I'd love to not have to deal with having my own on-premise. But they've looked at AWS and said, it's too complicated. And it's too expensive. And so I'm just going to stick with my on-prem stuff that I already know how to do. And for many of those, we are their first cloud. And so a lot of those use cases are backup and archive and sync-type use cases, media workflow use cases. In media production, a lot of the organizations used to have their media teams co-located together. And during COVID, they all had to go home. And they couldn't access all of these high-performance systems that were all in one room together. And so they had to figure out, how do they work now? And so the media workflows are now moving to the cloud.
For many of them, we are their first cloud because it's how they're able to do their workflow.

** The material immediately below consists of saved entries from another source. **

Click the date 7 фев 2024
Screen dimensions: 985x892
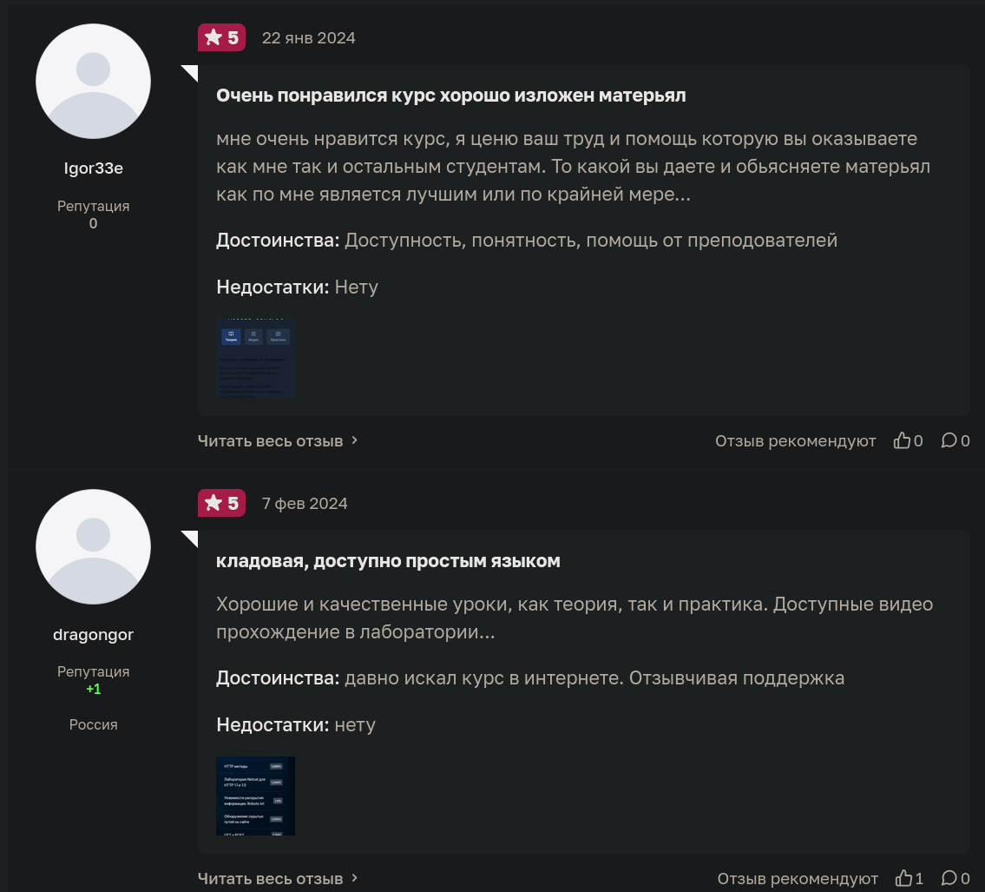point(305,504)
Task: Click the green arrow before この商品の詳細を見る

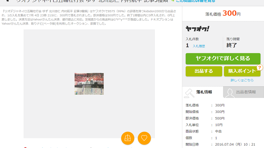Action: [172, 1]
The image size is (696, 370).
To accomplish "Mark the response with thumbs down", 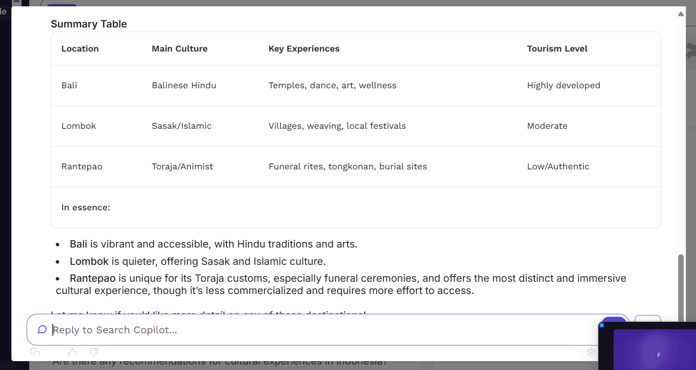I will click(94, 352).
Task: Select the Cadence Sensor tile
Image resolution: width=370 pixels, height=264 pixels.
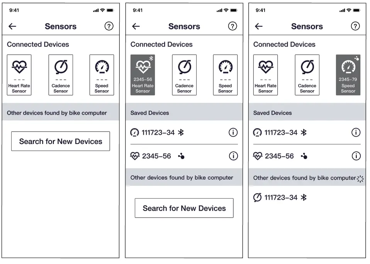Action: (61, 75)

Got it. And we probably have time for one more. I know I have one on my side, but just want to open it up to the audience again in case you guys are sitting on any questions. OK. Last question from my side was going to be around the AI opportunity. And where I'm going with this is just based on there's been, like, this awareness out there in the market that for me to appropriately leverage AI, I need to have the data. I need to have it stored. I need to have it, in some way, maybe even normalize the data types, the data volumes. Are you seeing organizations rethink their data strategy in the context of AI? Maybe they need to either store a greater volume or different data types. But I'd just be curious what your view is on that.

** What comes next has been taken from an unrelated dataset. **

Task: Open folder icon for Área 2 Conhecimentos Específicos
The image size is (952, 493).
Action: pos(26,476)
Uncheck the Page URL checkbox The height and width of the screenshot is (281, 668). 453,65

Yeah, I think I would say the first part of it is I think all the organizations are trying to figure it out. And many of them are in that early stage of, I'm not exactly sure where this is going and what to do. They just see that there's potential opportunity. I think one of the things that they are also noticing, some of the ones that are kind of a little more leaning into the AI opportunity, is that because it's moving so fast, the services they want to use are not necessarily in one place, right? So one quarter, AWS has an announcement. They've got some great new thing in AI. The next quarter, Google does. The quarter after that, Azure does. And the quarter after that, it's CoreWeave and GMI Cloud and Applied Digital and everything else.
They're looking and saying, you know, whereas in the past, being inside of a walled garden felt fine because I need some compute. I need some network. I need some database. It's fine. This stuff is just kind of there. But now, if I'm inside of AWS and Google launches the thing that I want to use, now I'm stuck. If I'm inside of Azure and Amazon launches the thing I want to use, I'm stuck. They're starting to realize that they actually want to use a lot of the innovation that's happening outside of those traditional cloud providers. They want to be able to use their data with other places. That's some of what we're seeing with the data workflows.
So long story short, just given how nascent that opportunity is, the stack feels like it's fragmented, at the very least. Backblaze does give the customers at least that flexibility to plug and play and evolve as the market evolves.
Exactly.
Awesome. Awesome. All right. Thank you very much.